Wednesday, March 25, 2015

One step forward, two steps back.

It's cold and dreary today.  Matches my mood.  We thought we were there- one step away.  AGAIN.  She said just this one meeting with the judge needed to happen before we could have our chance to be assigned our little boy and finally meet him.  I made myself wait almost a week after that supposed meeting before I called the lawyer (who had chosen not to reply to my text from the day before).  Worst case scenario, she's heard nothing, I thought.  What I didn't expect was for her to say that the date for the meeting had to be changed and had actually just happened the day before.  Also, there was a document from the orphanage missing and there would need to be another meeting with the judge...which had not yet been planned.  She said she's spoken with the social worker at the orphanage who assured her she would hurry it up.  This is what she said the last time, and it took 3 months.  So, again, there is no end in sight.  What a blow.

I woke up this morning feeling heavy.  Sad.  I made a list of things I needed to do and took my sweet Jubilee out to run errands and work on projects.  I thought constantly of our baby, our situation, another set-back, how this will affect our plans and hopes.  It feels like it might never come to an end.  I know the Lord has a purpose in this.  I know it is good and right and loving.  But, why does it have to be so hard?  Why do we have to wait, again?  Why do we need yet another reminder that we're out of control and powerless?  I'm reading Joshua and seeing the way the Lord is empowering His people to wipe out every man, woman and child who stands in the way of them occupying this promised land.  He even "heeds the voice of a man" at one point and stops the sun for about a day so they can finish up killing another lot of people.  I know that the miracle we need is not so great at this (maybe just a tiny bit smaller, though).  I know He is for us, as He was for Israel.  I keep hoping for the miracle that I'm not seeing.

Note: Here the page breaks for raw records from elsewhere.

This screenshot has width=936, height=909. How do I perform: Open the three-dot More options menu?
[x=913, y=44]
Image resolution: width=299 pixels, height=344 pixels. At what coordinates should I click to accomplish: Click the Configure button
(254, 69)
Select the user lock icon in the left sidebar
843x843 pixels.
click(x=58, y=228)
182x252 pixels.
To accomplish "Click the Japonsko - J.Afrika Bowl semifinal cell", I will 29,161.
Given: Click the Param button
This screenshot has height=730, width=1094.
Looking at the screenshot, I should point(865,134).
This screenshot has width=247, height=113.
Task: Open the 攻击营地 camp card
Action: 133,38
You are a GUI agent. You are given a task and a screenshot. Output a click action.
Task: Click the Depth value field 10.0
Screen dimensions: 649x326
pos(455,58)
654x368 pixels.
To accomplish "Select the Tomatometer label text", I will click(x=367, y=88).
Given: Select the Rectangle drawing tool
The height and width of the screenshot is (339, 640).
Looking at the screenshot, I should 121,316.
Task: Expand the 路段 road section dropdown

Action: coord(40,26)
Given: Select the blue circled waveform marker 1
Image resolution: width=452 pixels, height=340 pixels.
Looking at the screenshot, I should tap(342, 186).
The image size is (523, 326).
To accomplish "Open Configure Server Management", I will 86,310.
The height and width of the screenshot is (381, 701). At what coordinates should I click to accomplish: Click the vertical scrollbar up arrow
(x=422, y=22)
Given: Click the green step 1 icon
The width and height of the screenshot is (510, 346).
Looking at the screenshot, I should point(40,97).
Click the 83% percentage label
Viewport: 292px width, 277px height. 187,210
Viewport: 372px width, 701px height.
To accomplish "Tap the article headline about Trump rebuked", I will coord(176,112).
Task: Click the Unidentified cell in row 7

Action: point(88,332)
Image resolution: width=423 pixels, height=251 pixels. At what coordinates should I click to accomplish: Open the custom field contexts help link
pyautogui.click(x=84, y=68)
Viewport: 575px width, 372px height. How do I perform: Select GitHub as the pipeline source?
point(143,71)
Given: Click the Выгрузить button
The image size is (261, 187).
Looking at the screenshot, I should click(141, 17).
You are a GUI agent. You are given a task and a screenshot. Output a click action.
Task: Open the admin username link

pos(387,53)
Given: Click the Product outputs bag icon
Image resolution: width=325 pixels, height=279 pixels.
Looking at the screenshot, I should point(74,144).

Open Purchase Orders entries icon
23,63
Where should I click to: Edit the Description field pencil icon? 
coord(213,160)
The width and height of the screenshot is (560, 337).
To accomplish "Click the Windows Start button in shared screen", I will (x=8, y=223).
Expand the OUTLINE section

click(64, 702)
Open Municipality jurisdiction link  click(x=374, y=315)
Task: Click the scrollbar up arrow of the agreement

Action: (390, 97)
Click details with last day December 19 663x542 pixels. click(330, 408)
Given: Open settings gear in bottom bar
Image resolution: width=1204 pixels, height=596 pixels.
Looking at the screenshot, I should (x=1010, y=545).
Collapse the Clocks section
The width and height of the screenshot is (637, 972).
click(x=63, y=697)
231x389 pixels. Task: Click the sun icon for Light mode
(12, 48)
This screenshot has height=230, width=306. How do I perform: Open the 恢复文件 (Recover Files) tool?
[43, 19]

So, we shift our expectations again.  Maybe he'll be closer to a year old than we were thinking.  Maybe we won't be able to take our trip home this summer for NICS training.  Who knows at this point?

Wednesday, March 11, 2015

Good news.

 Meet baby David.  Lord-willing, this is our son.  This is the announcement that was recently put in the paper to see if anyone from his family would recognize him and want to claim him.  No one did, so on the 18th of this month, he'll be declared available for adoption by a judge.  If all goes well, a couple weeks after that, he'll be assigned to us.  There are a lot of "what-ifs" still and we don't have legal claim to him, can't meet him, and aren't really sure if things will move as fast as they "should".  But, it's a step in the right direction and we are trusting the Lord that this is our boy.  It's hard for me to not feel like I can really get excited about him coming soon, cause he may not.  I want to buy baby clothes (he'll be 6 months old soon), but can't hold too tightly to the idea that he'll will come to us in the next month.  I'd love to get out some toys and have them ready for him, but what if he doesn't come?  Certainly, we have been through the emotional roller-coaster and the ride isn't over yet.
 Here is where our little guy is living right now.  We've never been behind the walls of this orphanage, and even though I daydream about what it might be like to walk through that door and see our baby face-to-face, I have to wait a little longer.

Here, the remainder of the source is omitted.